Paraná

Preconceito

Imigrante negro relata dificuldades e racismo em Curitiba

Conseguir documentos, emprego e moradia são alguns dos desafios de quem chega à capital do Paraná, sobretudo haitianos

Curitiba (PR) |
Wilnar Rosier veio do Haiti, tem 34 anos, é formado em Turismo e está desde 2011 no Brasil - Foto: Giorgia Prates

De acordo com dados do Ministério da Economia e do Trabalho, nos últimos dez anos, o número de imigrantes em Curitiba praticamente triplicou.
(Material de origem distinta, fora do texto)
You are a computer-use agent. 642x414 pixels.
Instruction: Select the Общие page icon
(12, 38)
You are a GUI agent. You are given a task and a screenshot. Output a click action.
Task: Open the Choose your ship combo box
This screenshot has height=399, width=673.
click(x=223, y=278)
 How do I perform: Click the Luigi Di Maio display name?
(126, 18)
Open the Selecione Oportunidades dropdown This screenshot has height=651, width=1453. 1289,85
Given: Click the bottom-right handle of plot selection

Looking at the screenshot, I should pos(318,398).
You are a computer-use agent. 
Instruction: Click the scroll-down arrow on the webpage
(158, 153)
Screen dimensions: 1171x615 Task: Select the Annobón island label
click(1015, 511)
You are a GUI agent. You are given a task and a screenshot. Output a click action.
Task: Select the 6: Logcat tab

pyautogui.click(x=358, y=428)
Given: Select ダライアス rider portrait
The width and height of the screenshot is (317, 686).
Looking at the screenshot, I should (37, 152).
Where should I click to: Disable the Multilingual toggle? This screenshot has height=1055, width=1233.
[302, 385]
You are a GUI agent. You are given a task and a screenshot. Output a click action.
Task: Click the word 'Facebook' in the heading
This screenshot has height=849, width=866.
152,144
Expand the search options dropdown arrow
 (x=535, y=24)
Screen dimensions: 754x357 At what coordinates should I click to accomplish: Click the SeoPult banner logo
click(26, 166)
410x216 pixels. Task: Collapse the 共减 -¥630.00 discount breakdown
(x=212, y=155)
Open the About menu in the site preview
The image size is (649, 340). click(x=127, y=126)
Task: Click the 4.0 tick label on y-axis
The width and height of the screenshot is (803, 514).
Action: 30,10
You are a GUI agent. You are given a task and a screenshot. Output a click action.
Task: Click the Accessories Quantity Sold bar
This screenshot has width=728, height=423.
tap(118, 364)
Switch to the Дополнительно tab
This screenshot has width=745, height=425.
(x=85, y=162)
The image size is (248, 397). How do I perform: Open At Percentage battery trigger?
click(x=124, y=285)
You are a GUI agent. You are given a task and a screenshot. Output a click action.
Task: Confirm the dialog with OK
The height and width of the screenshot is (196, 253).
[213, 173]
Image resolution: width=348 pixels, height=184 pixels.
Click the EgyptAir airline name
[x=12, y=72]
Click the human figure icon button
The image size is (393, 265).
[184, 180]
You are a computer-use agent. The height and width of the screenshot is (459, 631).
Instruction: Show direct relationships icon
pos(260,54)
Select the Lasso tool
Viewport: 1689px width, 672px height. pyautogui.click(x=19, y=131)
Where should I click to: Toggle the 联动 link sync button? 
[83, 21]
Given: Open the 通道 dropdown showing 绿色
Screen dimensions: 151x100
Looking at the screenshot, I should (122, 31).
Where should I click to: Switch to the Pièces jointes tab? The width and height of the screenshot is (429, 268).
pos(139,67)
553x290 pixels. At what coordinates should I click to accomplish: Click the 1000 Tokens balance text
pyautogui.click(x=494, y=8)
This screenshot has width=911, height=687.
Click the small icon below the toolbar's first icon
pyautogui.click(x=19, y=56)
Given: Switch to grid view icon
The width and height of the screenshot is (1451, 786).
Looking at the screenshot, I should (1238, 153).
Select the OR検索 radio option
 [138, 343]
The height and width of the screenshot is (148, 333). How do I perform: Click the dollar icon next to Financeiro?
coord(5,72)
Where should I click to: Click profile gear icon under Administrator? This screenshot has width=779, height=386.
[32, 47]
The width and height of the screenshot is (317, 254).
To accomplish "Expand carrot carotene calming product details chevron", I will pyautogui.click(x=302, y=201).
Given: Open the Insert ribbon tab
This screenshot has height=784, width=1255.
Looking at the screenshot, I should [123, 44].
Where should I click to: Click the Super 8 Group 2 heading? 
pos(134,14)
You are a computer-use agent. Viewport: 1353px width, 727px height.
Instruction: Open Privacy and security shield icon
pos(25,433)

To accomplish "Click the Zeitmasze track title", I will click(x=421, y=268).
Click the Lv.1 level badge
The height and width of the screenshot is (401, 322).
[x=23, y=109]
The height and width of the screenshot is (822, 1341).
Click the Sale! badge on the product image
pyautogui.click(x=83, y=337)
Desse número, quase 40% são formados por haitianos, com também a presença de argentinos, paraguaios, portugueses, chilenos e venezuelanos, que vêm para a cidade em busca de uma vida melhor.

Esse é o caso de Wilnar Rosier, 34 anos, formado em Turismo, e que está desde 2011 no Brasil. Haitiano, oriundo da cidade de Gonaives, quarta maior cidade do país, entrou em solo brasileiro via fronteira do Acre, como muitos de seu país que vieram para cá em busca de oportunidades e para fugir das dificuldades de um Haiti assolado por pobreza generalizada e catástrofes naturais como terremotos que assolaram a capital, Porto Príncipe.

Wilnar conta que. quando veio para o Brasil, instalou-se primeiramente em Porto Alegre e, depois, em Curitiba, onde está há oito anos, mas que já viajou por outras partes do Brasil. “Passei pelo Rio de Janeiro, Foz do Iguaçu, Salvador, muitos lugares antes de chegar aqui.” Rosier mora em uma ocupação urbana, na Vila União, no Tatuquara, em Curitiba. “Se não fosse por Deus e essa ocupação, estaria morando na rua, está muito difícil para conseguir emprego”, diz.

O turismólogo sofre do mesmo problema de diversos imigrantes que chegaram ao Brasil, mas precisam renovar seus documentos e enfrentam atrasos na Polícia Federal para os agendamentos. “Sem os documentos, não consigo trabalhar, e com a pandemia minha situação financeira piorou”, relata.

Wilnar tem uma filha de 11 anos, que deixou no Haiti, e, mesmo formado em Turismo, está buscando fazer outra faculdade. “Já faz um bom tempo que não consigo enviar dinheiro para minha filha por conta das dificuldades que estamos passando”, revela. O haitiano está desde março tentado renovar sua documentação, mas não consegue resposta por parte da Polícia Federal, em Curitiba.

Para a secretária regional da Cáritas, confederação de 165 organizações humanitárias da Igreja Católica que atua em mais de 200 países, Márcia Ponce, com a pandemia as dificuldades para vários imigrantes conseguirem renovar seus documentos pioraram. “As dificuldades aumentaram sobretudo no Paraná, temos relatos de agendamentos para junho do ano que vem. Estamos lidando com número muito reduzido de atendimentos”, diz.

Além da dificuldade burocrática, vários imigrantes também esbarram na empregabilidade. Wilnar revela que já passou por situações de constrangimento em algumas empresas. “Já fui impedido de me candidatar em uma vaga por ser haitiano, a empresa disse que não era racismo da parte deles, mas dos clientes que eles atendem”, conta.

Seu caso não é isolado. Márcia Ponce conta que a Cáritas vem recebendo diversos relatos parecidos com o de Wilnar, uma situação que, segundo ela, tem a ver com o aumento de grupos de ódio no Brasil e em Curitiba. “Isso é resultado desse movimento que temos no mundo, e mais especificamente no Brasil, fascista de ódio, e quem tem se intensificado”, afirma.

Ela ainda lembra que, como Wilnar, muitos chegam ao Brasil com qualificação, mas acabam tendo diversas dificuldades para revalidar seu diploma. “Tem pessoas extremamente capacitadas que chegam aqui e o Brasil não investe um centavo. Temos uma dificuldade enorme para revalidar os diplomas no país. Estamos fazendo um processo de sensibilização com as empresas e o MPT [Ministério Público do Trabalho] para mostrar para as empresas a importância de se abrirem para a questão da diversidade”, explica Márcia.

A reportagem do Brasil de Fato Paraná entrou em contato com a Polícia Federal para entender se existe algum problema específico nos processos de documentação de imigrantes. Até o fechamento desta reportagem, não obteve resposta.